L1~5でコロニーが建造されているが、長らく地球圏統一連合による軍事的圧力が加えられており、地球への反抗を企図する者も多い。また、連合の設置した宇宙機雷による航路封鎖によって各コロニー間の移動に制限があった。
トーラス型の他、MO-Ⅴなど小惑星を利用した工業コロニーも存在する。
アフターウォー編集
基本的には宇宙世紀のスペースコロニーの諸設定に準じる内容となっている。
第7次宇宙戦争以前は数多くのスペースコロニー及びコロニー国家が存在していたが、後にザイデル・ラッソ率いる宇宙革命軍が発足した事で、人類史上最悪とも言える戦争に巻き込まれてしまう。

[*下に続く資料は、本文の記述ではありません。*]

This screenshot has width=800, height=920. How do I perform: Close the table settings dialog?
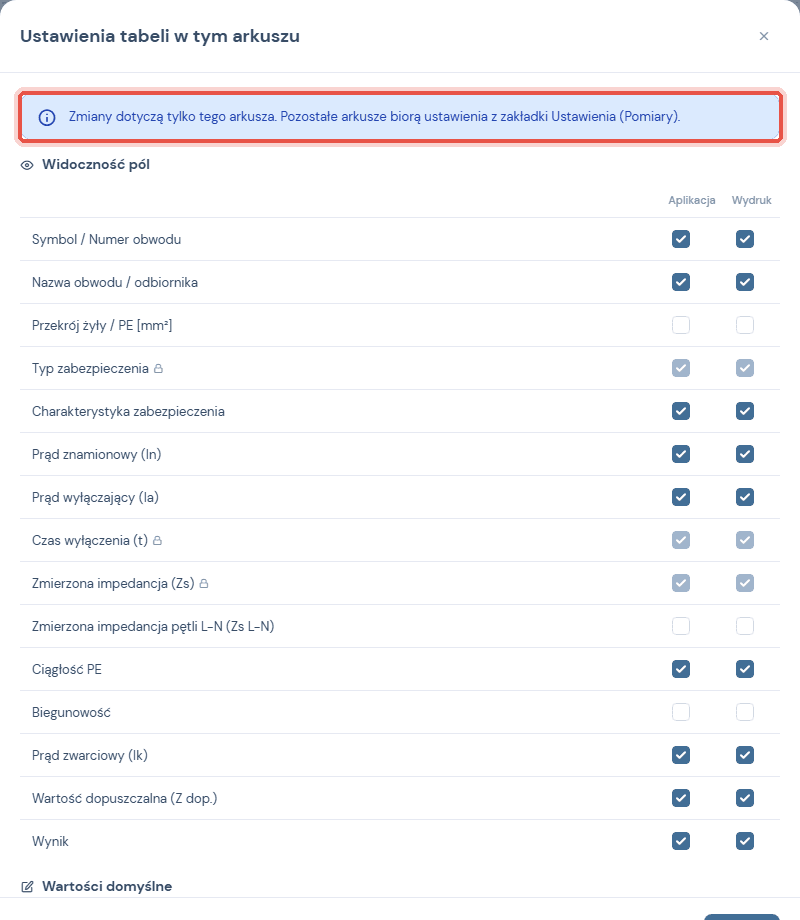pyautogui.click(x=764, y=36)
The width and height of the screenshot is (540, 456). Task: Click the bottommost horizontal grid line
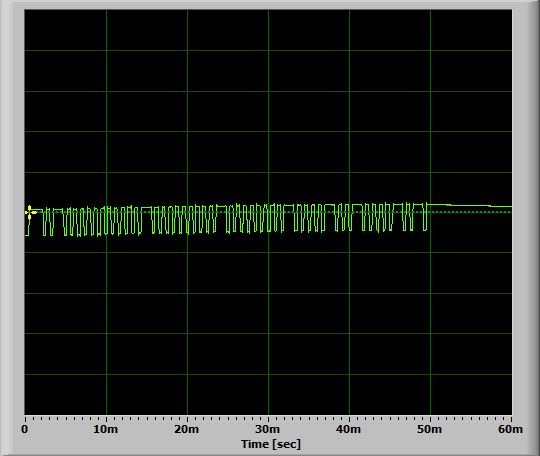tap(268, 374)
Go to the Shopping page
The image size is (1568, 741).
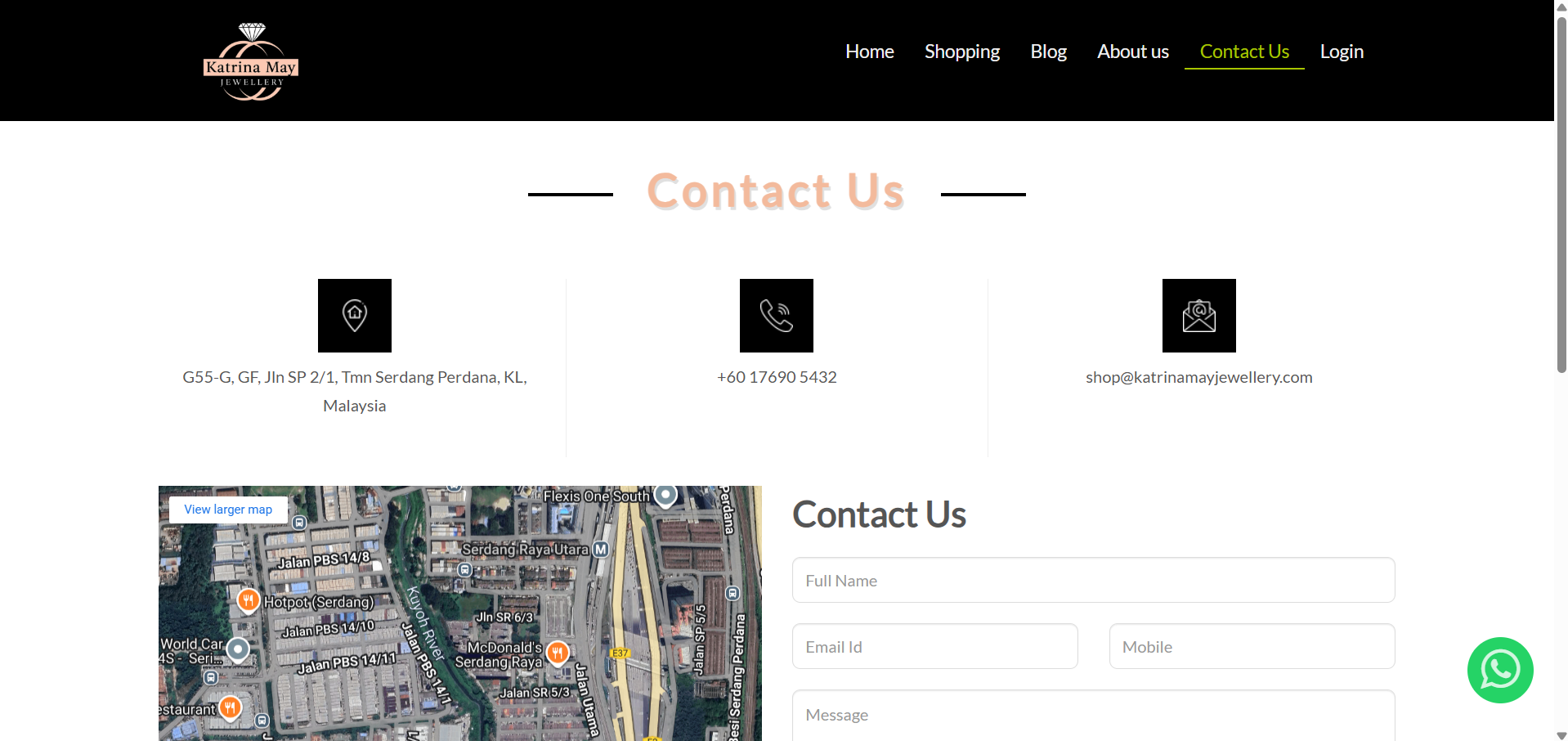[x=962, y=52]
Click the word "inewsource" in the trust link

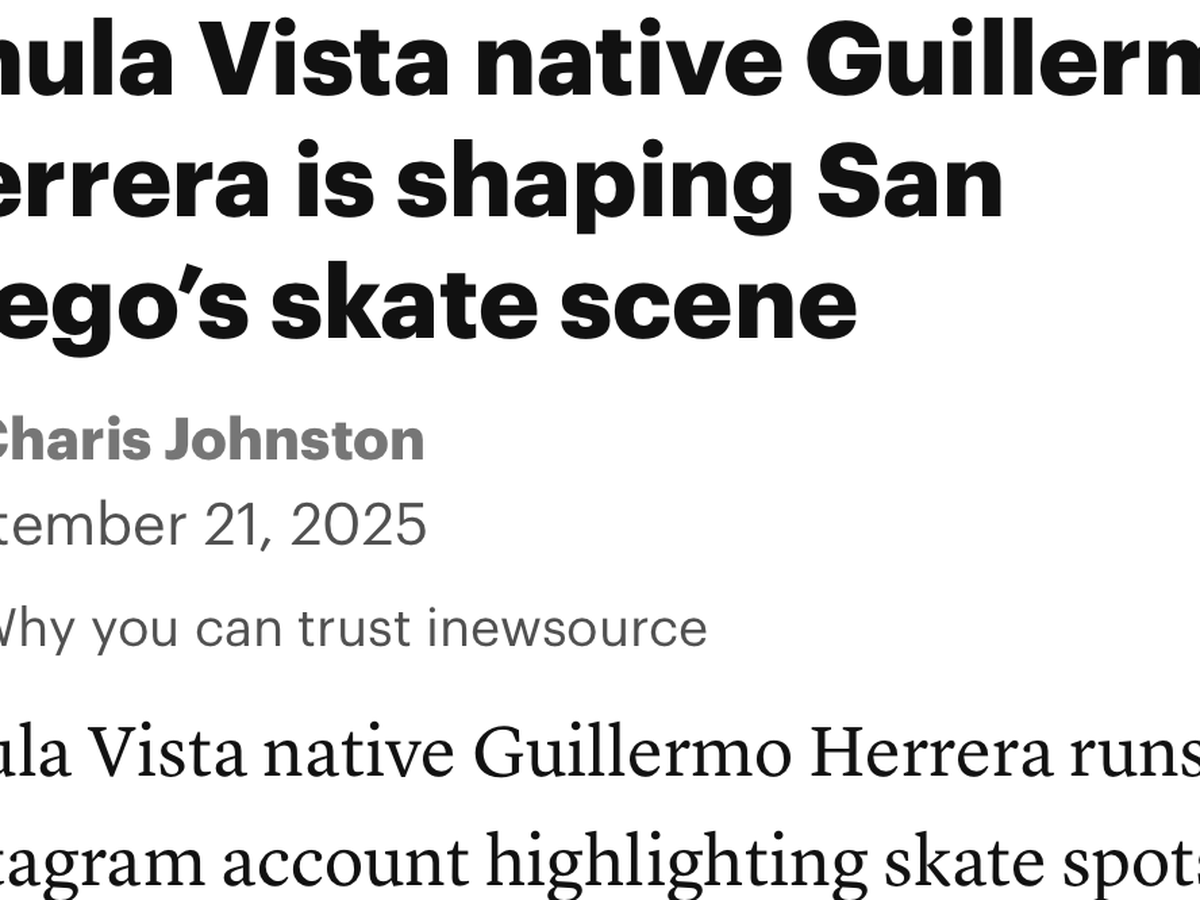pos(567,629)
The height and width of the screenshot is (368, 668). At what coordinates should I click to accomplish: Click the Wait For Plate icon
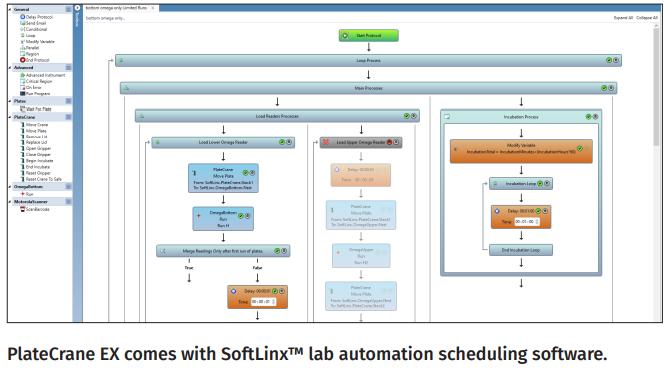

月の裏側にある「クラウド9」を中心に発足[3]した宇宙革命軍は、自分達に従わないコロニー国家の住民を悉く虐殺か強制退去させ[4]、第7次宇宙戦争終盤でそれら無人化したコロニーをコロニー落としに利用した。
正暦編集
作品上、地球と月しか出てこないので、地球と月の中間点以外の場所は登場しない。
登場するものもザックトレーガーと呼ばれる自転を利用した大型射出装置、実験衛星ミスルトゥのみである。
コズミック・イラ編集
コーディネイターが中心となって建造した新世代のコロニー「プラント」が登場。プラントはそれまでのガンダム作品で描かれた気密型および開放型とはまったく違った「砂時計型」とでもいう形をしている。砂時計の底面が居住空間となり、中央部分が宇宙港として機能している。
この世界でのスペースコロニーは、ナチュラルとコーディネイターの住み分けとして機能しているが、中立国のオーブの「ヘリオポリス」など、ナチュラルとコーディネイターが共存しているケースもある。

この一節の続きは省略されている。